En la última Bienal de Venecia se presentó como “instalación” la dramática ocupación de un rascacielos abandonado, la Torre David en Caracas, por parte de gente sin techo. El edificio de 45 pisos cuya construcción se paró en el año 1994, quedó inconcluso, y posteriormente fue saqueado, y así, sin fachadas, ni instalaciones hidráulicas y eléctricas, ni ascensores, fue ocupado en el año 2007 y actualmente es morada para 2.500 personas.

 

El autor de la instalación fue el colectivo Urban-ThinkThank,  que la presentó en como si fuese arte; y precisamente así, como si lo fuese, fue premiada con el León de Oro.

 

Asistimos tal vez al lógico devenir de la arquitectura-espectáculo, temática ya demasiado ajada para el mercado de la imagen; estamos ante una nueva forma del espectáculo arquitectónico, más sofisticada, sin embargo, similar a la que hace décadas rondó el cine: la pornomiseria.

 

Vale la pena recordar la película Agarrando Pueblo, donde Carlos Mayolo y Luis Ospina hacen una sarcástica disección del fenómeno de mostrar la miseria ajena con el doble propósito de lograr reconocimiento y hacer dinero.

 

Esta pornomiseria arquitectónica es más sofisticada que la arquitectura-espectáculo porque contiene un elemento nuevo, perverso, el mismo mecanismo que se esconde al mirar por el ojo de la cerradura: el mirar, sin que nadie se de cuenta, lo que es está prohibido: contemplar, con placer, la miseria de los otros.

 

En esta nueva tendencia de ver y mostrar  arquitectura estamos perdiendo lo poco que quedaba de ese fláneur, de ese deambular baudeleriano, para pasar directamente al voyeur.

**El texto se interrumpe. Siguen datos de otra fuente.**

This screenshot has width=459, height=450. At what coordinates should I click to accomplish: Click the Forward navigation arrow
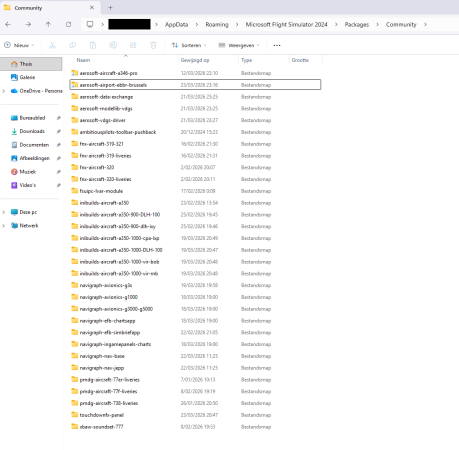28,24
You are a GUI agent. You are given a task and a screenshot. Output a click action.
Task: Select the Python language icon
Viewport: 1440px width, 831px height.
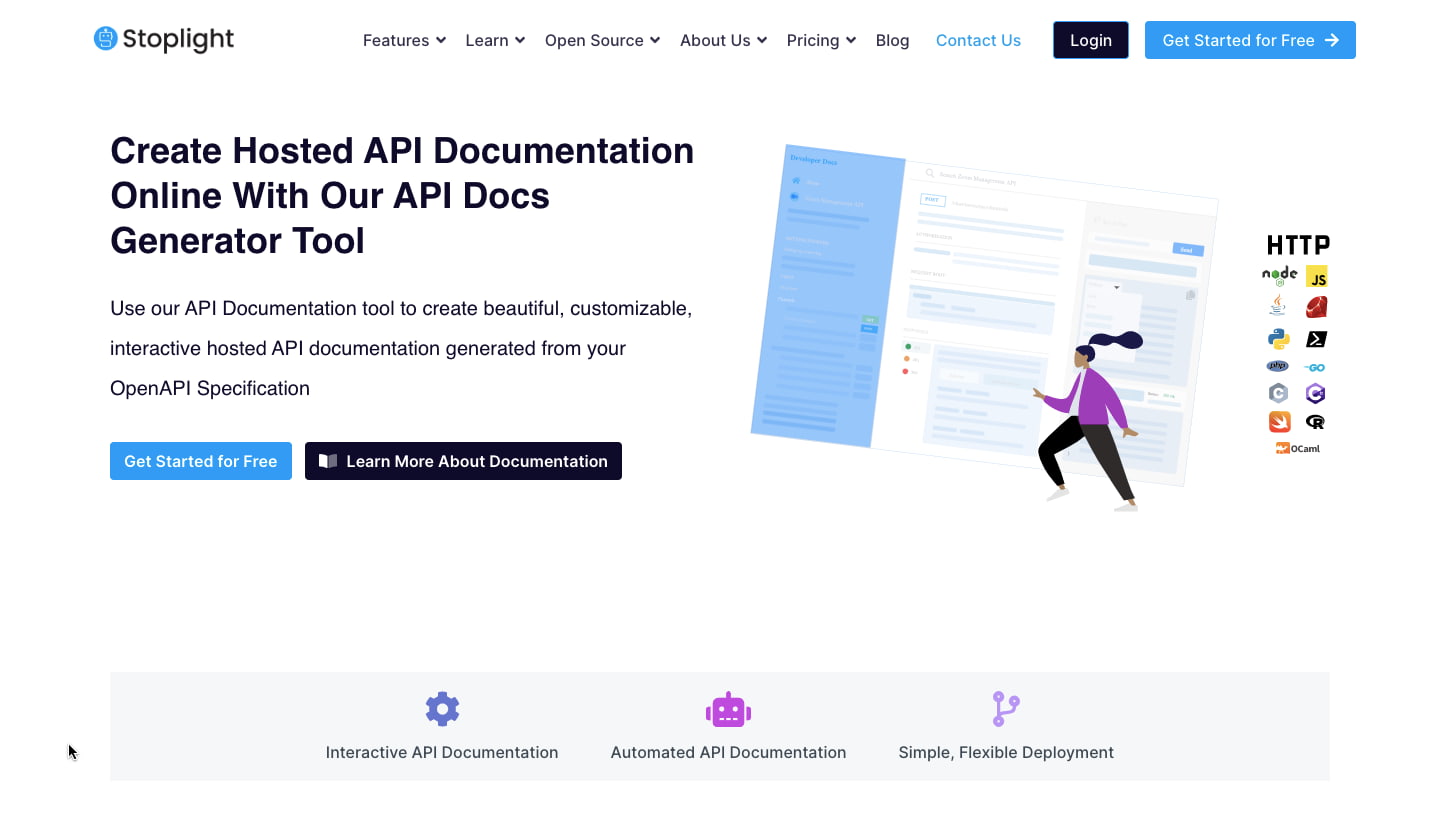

Mientras el fláneur se rodea de gente en su paseo urbano, y de esto algo queda todavía en la arquitectura espectáculo –ya que no es exclusivamente mercadería mediática sino también turística– el voyeur arquitectónico fisgonea escondido, ya sea desde la comodidad de su computador, o en la relativa privacidad de la sala de exhibición.

 

Como lo bien lo anota Ramón Gutiérrez, en esta Bienal donde la arquitectura parece estar ausente,  ya no tiene como beneficiario el ego y bolsillo de los arquitectos estrella, sino los de quienes han estado detrás de bambalinas, sin que se les haya reconocido: “teóricos” provenientes de la academia, que ahora van por su porción de gloria mediática y el considerable reconocimiento económico que puede retribuir la miseria ajena.

 

Aquí podemos ver cómo esta mutación de la arquitectura mediática que se ha bautizado “arquitectura y política”, toma también prestado del arte,  específicamente del “arte político” de donde recoge su modus operandi: el ejercicio de la denuncia con fines  mercantiles, apoderándose como en este caso, de uno de sus procedimientos: la “instalación”,  y  de sus agentes:  el “colectivo”.

 

Para la próxima Bienal  se mantendrá el planteamiento paradójico del comisario del versión 2012, David Chipperfield: el divorcio del starsystem por parte de sus mismos protagonistas. Para el 2014 ya fue  nombrado como comisario Rem Koolhaas, quien se ha apresurado a declarar:

 

«El arquitecto estrella es una figura que no existe, un lugar común para referirse a los que ganan montañas de dinero y realizan todos los proyectos que desean. Un invento de los periodistas perezosos»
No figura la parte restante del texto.